TUGAS LATIHAN.
1. Sebutkan setiap frasa atau kalimat yang diapit tanda kutip dalam teks tentang Tax Amnesty Jilid III.
2. Lanjutkan teks tentang Tax Amnesty Jilid III, dimulai setelah kalimat terakhirnya.

POTONGAN TEKS.
..........

JAKARTA – Wacana program Tax Amnesty Jilid III resmi diparkir. Menteri Keuangan, Purbaya Yudhi Sadewa, menutup pintu bagi ide “pengampunan massal pajak” yang selama ini jadi jurus instan pemerintah menambal kas negara.
Alasan Purbaya sederhana tapi menohok: “Kalau amnesti diulang-ulang, kapan pajak kita dipercaya?”
Menurutnya, kalau setiap beberapa tahun ada amnesti, publik malah dapat pesan sinis: “Lariin duit aja dulu, toh nanti ada amnesti lagi.” Alias, pemerintah sendiri yang secara tidak langsung ngajarin kucing maling ikan.
“Kalau amnesty berkali-kali, ya gimana kredibilitasnya? Itu sinyal ke wajib pajak bahwa boleh melanggar, toh nanti ada amnesty lagi,” ujar Purbaya, Jumat (19/9/2025).

..........

DATA YANG DISEDIAKAN.
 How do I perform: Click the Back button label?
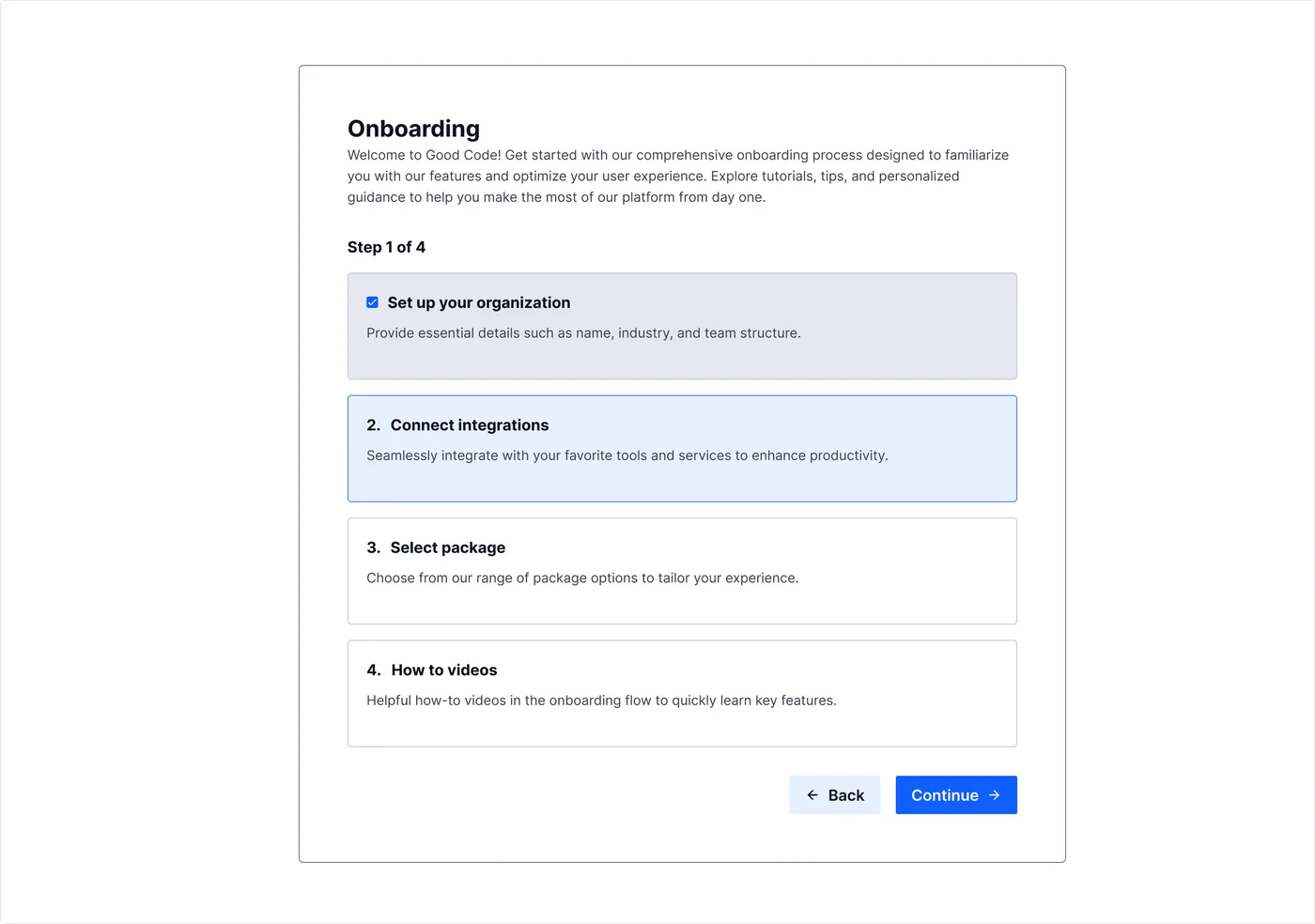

..........

JAWABAN LATIHAN.
1.
- “pengampunan massal pajak”
- “Kalau amnesti diulang-ulang, kapan pajak kita dipercaya?”
- “Lariin duit aja dulu, toh nanti ada amnesti lagi.”
- “Kalau amnesty berkali-kali, ya gimana kredibilitasnya? Itu sinyal ke wajib pajak bahwa boleh melanggar, toh nanti ada amnesty lagi,”

2.
Menanggapi itu, Wakil Ketua Umum Kadin Bidang Otonomi Daerah, Sarman Simanjorang, mengaku program tax amnesty memang sejauh ini belum efektif bikin orang rajin bayar pajak.
Menurutnya, pemerintah perlu strategi lebih cerdas ketimbang sekadar bagi-bagi “maaf nasional” tiap kali penerimaan seret.
“Selama ini tax amnesty tidak berhasil meningkatkan kepatuhan. Yang dibutuhkan adalah pelayanan pajak yang gampang, transparan, digital, dan manusiawi,” kata Sarman, Minggu (21/9/2025).
Ia mencontohkan sistem Coretax yang sudah lebih ramah bagi pengusaha. Kalau ditambah komunikasi dan sosialisasi yang intens, kata Sarman, pengusaha bisa lebih ikhlas setor pajak tanpa harus disuguhi “program pengampunan dosa berjamaah.”
Nada lebih sinis keluar dari Ketua Bidang Ketenagakerjaan APINDO, Bob Azam. Menurutnya, masalah utamanya bukan pada tax amnesty atau tidak, melainkan pajak di Indonesia bikin orang merasa kayak pesakitan.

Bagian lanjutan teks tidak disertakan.